A computer model that simulates the response of nerves in the hand to any pattern of touch stimulation on the skin has been found by Neuroscientists from the University of Chicago.
‘When you hold a cell phone in your hand, some of the nerve response is driven by skin receptors located where the edges of the phone press into your fingertips.’
The software will allow scientists to see how entire populations of nerve fibers respond when we interact with objects. This model will allow scientists to better understand how the nerve responds to touch, and can be used to build realistic sensations into bionic hands for amputees.
“Almost everything we know about how the nerve responds to stimulation on the skin of the hand is built into this model,” said Sliman Bensmaia, PhD, associate professor of organismal biology and anatomy at the University of Chicago, and principal investigator for the new research. “Finally, you can see how all these nerve fibers work together to give rise to touch.”
Details of the model were published this week in the Proceedings of the National Academy of Sciences. The study, led by postdoctoral scholars Hannes Saal and Benoit Delhaye, along with Brandon Rayhaun, a former undergraduate in the lab, builds upon years of research by Bensmaia’s team on how the nervous system and brain perceive the sense of touch.
Previously, researchers had to conduct costly and time-consuming experiments with animals or human subjects to see how the nervous system responds to a given touch stimulus. Even then, they could only record responses from one neuron at a time. But the sensation of touch comes from thousands of nerve fibers responding in concert as the hand touches, holds, and manipulates objects. The responses of individual nerve fibers aren’t enough to convey stimulus information by themselves. Rather, information about objects we grasp is distributed over large groups of touch-sensitive nerves working together.

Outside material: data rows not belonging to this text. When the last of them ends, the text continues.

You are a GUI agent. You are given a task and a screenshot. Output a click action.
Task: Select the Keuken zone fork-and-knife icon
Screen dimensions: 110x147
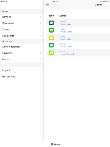(51, 23)
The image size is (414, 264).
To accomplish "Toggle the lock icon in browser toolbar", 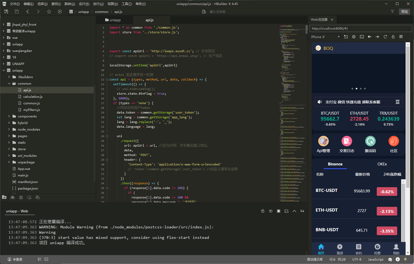I will coord(393,37).
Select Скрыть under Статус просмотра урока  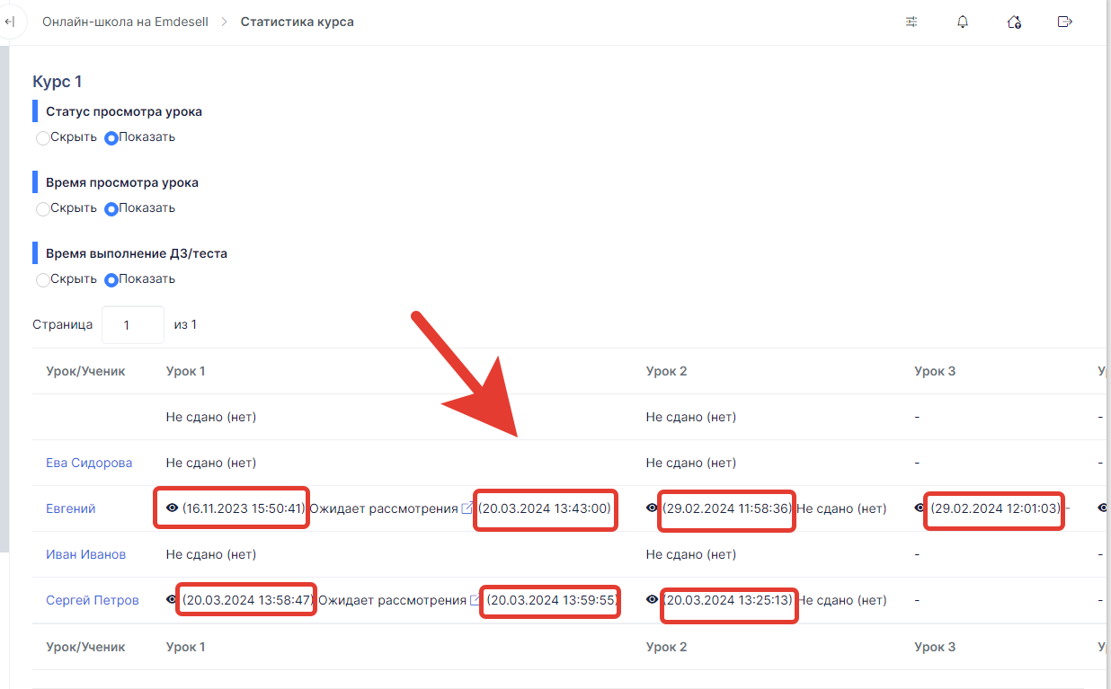(42, 138)
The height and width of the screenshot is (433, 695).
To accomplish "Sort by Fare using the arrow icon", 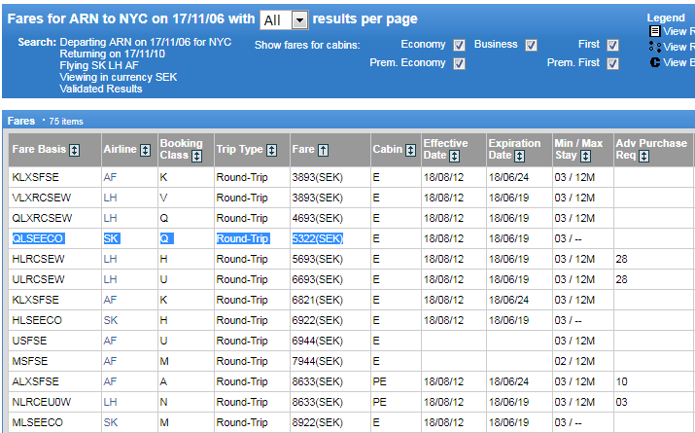I will (x=323, y=150).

But skin deformations also radiate away from this area, down the fingers, and throughout the rest of the hand, activating many other receptors in the process. The simulation reveals how interacting with an object creates these unique, detailed patterns of nerve activity.

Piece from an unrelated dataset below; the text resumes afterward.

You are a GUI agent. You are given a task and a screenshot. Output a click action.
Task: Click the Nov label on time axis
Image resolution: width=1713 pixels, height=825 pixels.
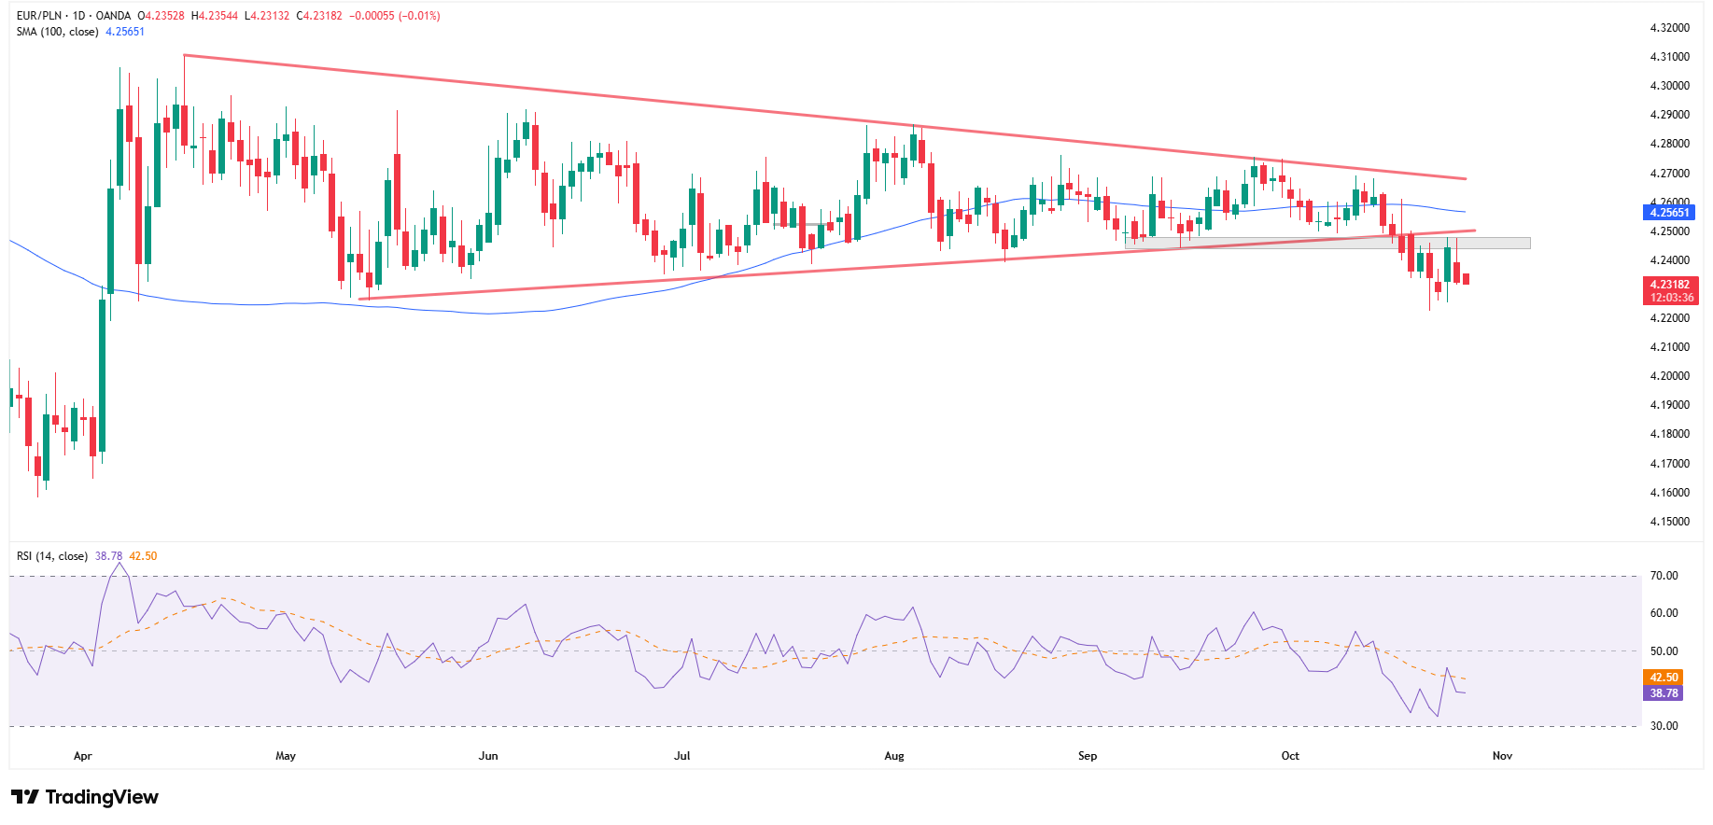point(1502,756)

In addition to its impact on the basic understanding of how these sensations work, the model is also a foundation for restoring touch in bionic hands for amputees. To achieve realistic feelings of touch, neural engineers try to reproduce the natural patterns of nerve activity generated when we manipulate objects. The computer model provides engineers with the nerve output generated by a given stimulus, which can then be recreated in a prosthetic by electrically stimulating the nerve through an interface implanted in the body.
Bensmaia and his team validated the output of the model against data from a wide variety of experiments conducted by other research teams, and show that it matches their output with millisecond precision. The software will be available as a free download, so other engineers can begin using it in their own work.
“Using a model to reproduce a biological system precisely is challenging, and we have been working on this simulation for a very long time. But the final product, I think, is worth it,” Bensmaia said. “It’s a tool that will yield insights that were previously unattainable.”